Date of Award

Spring 1992

Document Type

Dissertation - Restricted

Degree Name

Doctor of Philosophy (PhD)



First Advisor

McNulty, Michael

Second Advisor

Jones, John

Third Advisor

Vater, Michael G.


The problem that the following essay will address is that of devising a viable use for psychological or intentional terms, in short, discourse concerning what-it-is-to-be-a-subject or "subjecthood" in light of, first, Derrida's deconstruction of the transcendental subject and, second, the materialist claim that recent advances in science effectively antiquate any viable role in empirical psychology for the use of terms associated with traditional notions of mind, I will argue that Wittgenstein's remarks concerning private mental objects, the use of psychological terms and the attribution of psychological terms to nonhumans not only provides a clear and important connection between Derrida and materialism but that, supplemented by Daniel Dennett's intentional stance, Wittgenstein also offers a viable working model for the use of psychological terms in empirical psychological investigation, Central to my argument is the claim that psychological terms are best" understood as descriptive metaphors for the complexity of the relationship between an organism and its bio/socio/historical context rather than as names for mental objects or states.

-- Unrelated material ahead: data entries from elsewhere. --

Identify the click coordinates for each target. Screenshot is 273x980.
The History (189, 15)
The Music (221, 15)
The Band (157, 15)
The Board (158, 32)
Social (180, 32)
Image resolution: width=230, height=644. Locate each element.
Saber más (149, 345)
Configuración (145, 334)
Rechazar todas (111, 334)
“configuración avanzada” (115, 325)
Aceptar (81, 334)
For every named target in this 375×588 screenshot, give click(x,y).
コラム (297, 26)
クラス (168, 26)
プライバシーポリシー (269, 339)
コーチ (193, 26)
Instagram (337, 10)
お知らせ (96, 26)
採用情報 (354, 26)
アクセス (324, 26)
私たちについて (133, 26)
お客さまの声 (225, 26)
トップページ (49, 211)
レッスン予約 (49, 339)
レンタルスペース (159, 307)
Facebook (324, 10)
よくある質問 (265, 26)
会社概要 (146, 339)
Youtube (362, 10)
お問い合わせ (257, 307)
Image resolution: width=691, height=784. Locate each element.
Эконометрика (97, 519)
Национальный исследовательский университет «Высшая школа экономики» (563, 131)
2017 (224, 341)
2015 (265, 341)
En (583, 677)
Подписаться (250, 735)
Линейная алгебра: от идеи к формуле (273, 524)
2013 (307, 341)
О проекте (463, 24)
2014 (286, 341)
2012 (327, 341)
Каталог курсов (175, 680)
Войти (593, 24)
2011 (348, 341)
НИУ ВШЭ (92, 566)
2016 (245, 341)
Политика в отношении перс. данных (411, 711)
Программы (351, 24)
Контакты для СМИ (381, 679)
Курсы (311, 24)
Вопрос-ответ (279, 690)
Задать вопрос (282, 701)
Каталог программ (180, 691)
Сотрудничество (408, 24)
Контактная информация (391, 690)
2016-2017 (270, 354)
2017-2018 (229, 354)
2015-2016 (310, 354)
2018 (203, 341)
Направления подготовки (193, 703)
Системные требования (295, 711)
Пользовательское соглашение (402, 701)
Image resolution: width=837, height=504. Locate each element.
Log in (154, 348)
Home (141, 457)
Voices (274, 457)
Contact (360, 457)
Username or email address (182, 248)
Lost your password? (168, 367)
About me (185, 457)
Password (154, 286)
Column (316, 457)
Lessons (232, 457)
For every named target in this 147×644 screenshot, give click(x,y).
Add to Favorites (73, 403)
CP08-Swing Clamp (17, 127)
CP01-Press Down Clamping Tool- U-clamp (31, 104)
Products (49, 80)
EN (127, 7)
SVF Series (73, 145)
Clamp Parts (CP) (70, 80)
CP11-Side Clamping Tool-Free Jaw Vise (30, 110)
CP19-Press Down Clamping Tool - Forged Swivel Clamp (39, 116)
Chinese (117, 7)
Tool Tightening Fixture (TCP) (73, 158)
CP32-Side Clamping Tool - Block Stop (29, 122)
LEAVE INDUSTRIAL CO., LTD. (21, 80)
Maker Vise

I will refer to this approach as a grammar of subjecthood: a heuristic by which to employ terms traditionally associated with mind which is neither essentialist nor reductionist, yet both broadly anthropomorphic and consistently naturalistic. In chapter V and the epilogue I will sketch several possible applications of this view including a moral/political application of the grammar to the development of a feminist standpoint.